Transcribe every line from the one containing "This screenshot has height=741, width=1280." down to the one containing "coord(1340,480)", including both, and leave the pictures out of your answer.

======== SUPPLIED RECORDS

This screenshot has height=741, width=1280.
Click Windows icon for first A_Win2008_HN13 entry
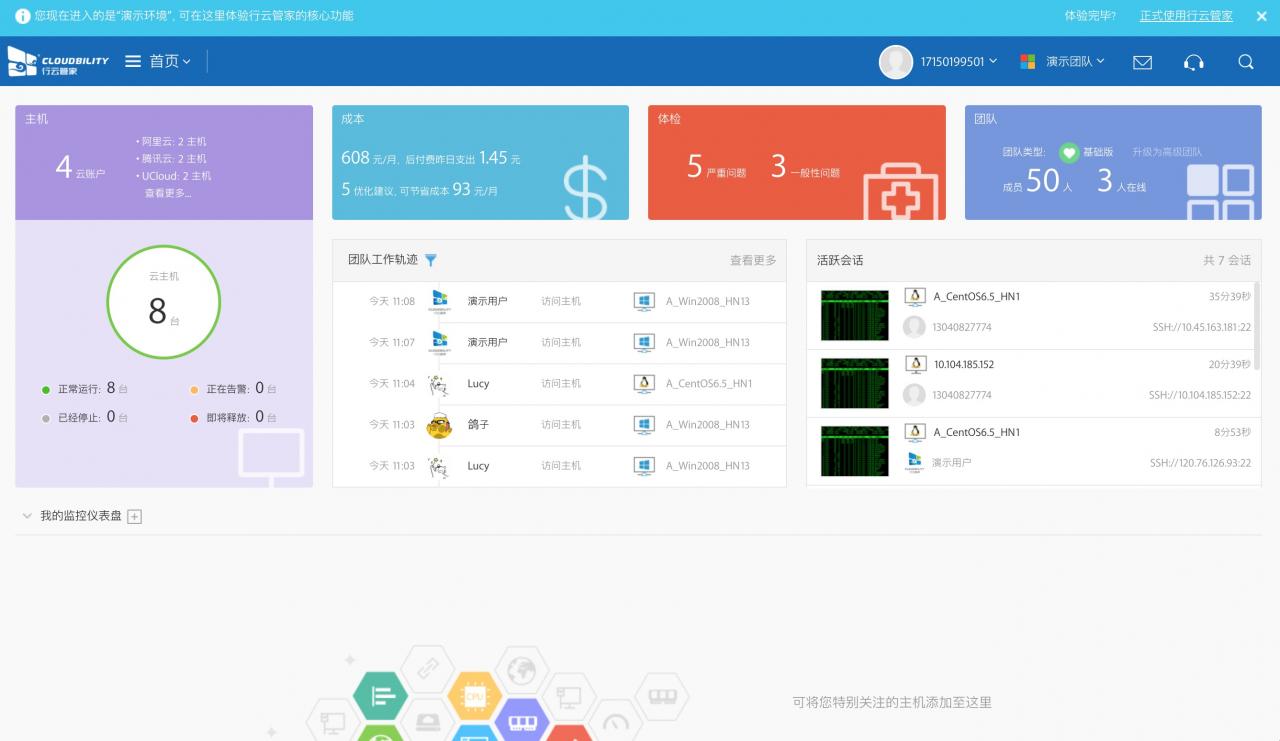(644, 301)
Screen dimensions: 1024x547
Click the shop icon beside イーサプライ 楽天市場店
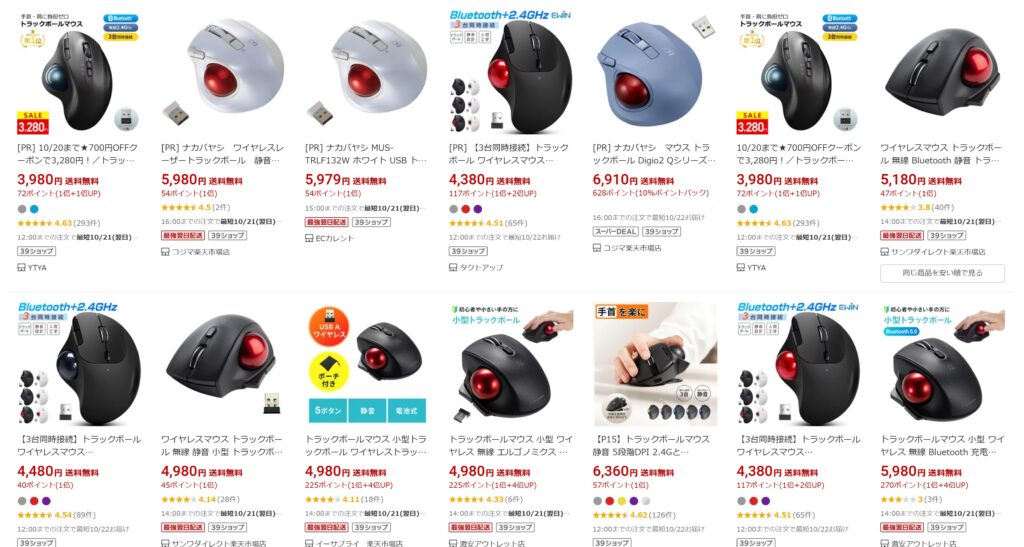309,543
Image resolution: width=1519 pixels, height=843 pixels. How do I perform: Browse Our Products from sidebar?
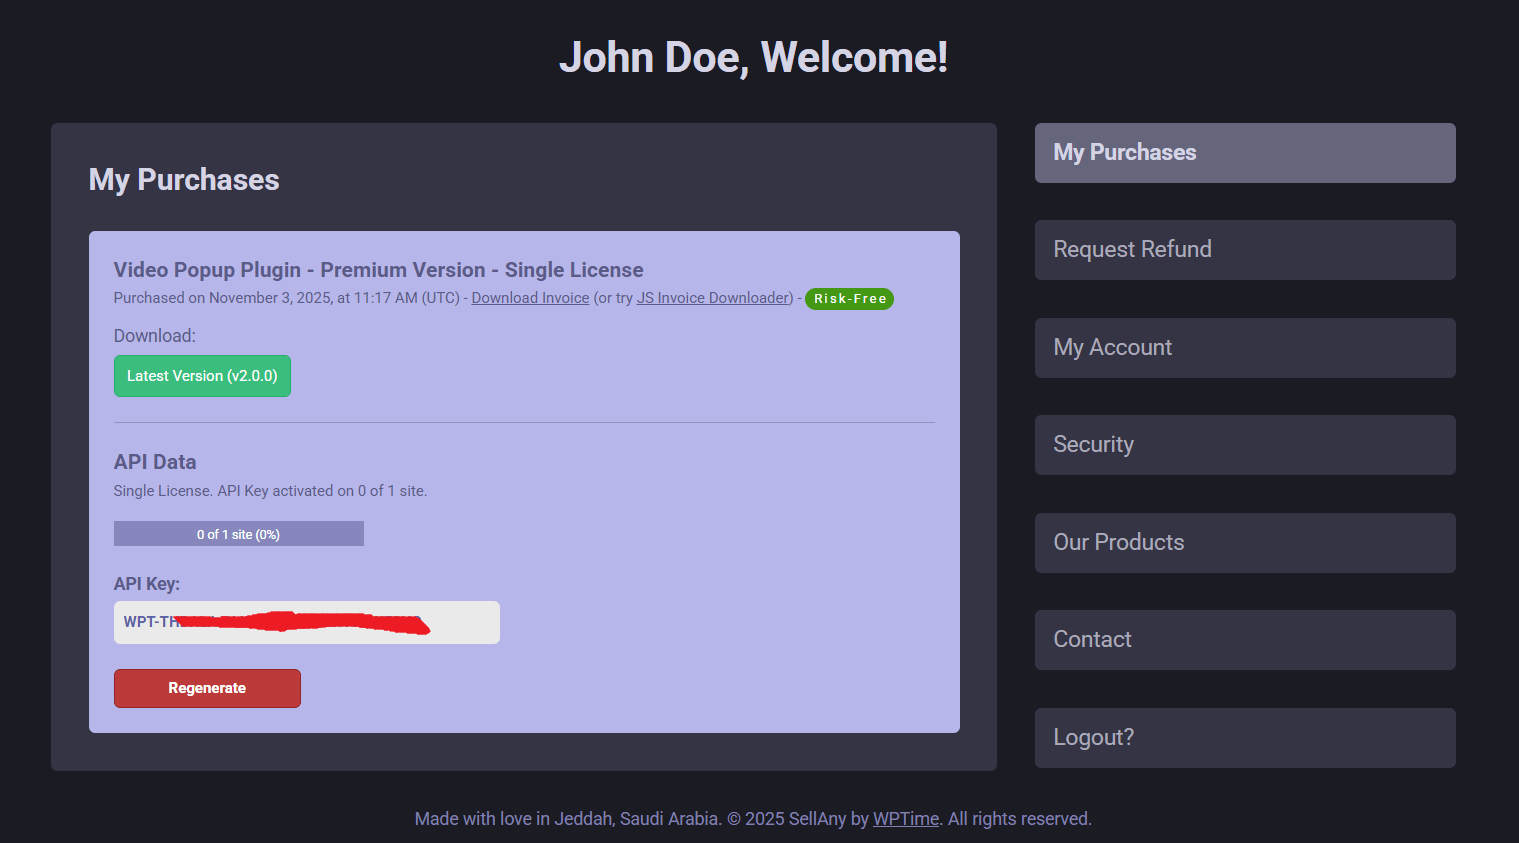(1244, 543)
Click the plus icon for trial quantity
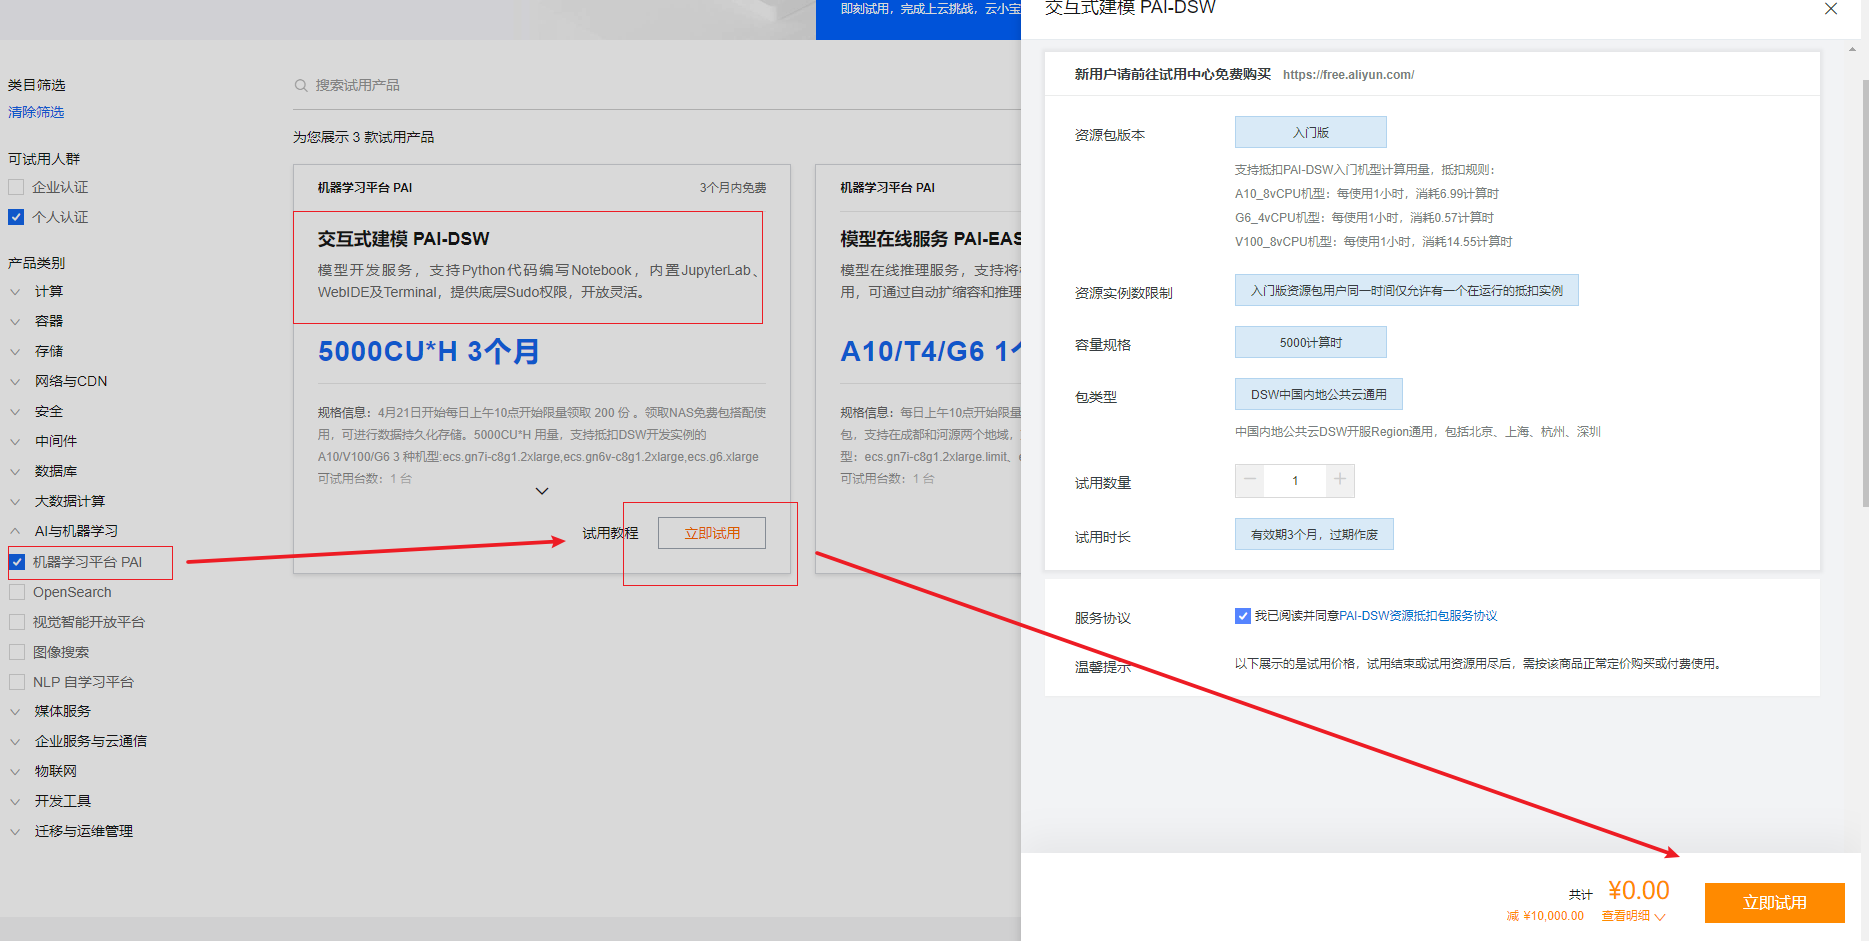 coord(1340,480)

================
======== SUPPLIED RECORDS

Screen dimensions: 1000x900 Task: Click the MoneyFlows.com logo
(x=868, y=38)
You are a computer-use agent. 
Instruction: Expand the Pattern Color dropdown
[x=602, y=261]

================

SOLUTION TO THIS EXERCISE >>
This screenshot has height=741, width=1280.
Click Windows icon for first A_Win2008_HN13 entry
(644, 301)
Screen dimensions: 1024x547
Click the shop icon beside イーサプライ 楽天市場店
309,543
Image resolution: width=1519 pixels, height=843 pixels. How do I perform: Browse Our Products from sidebar?
(1244, 543)
Click the plus icon for trial quantity
 coord(1340,480)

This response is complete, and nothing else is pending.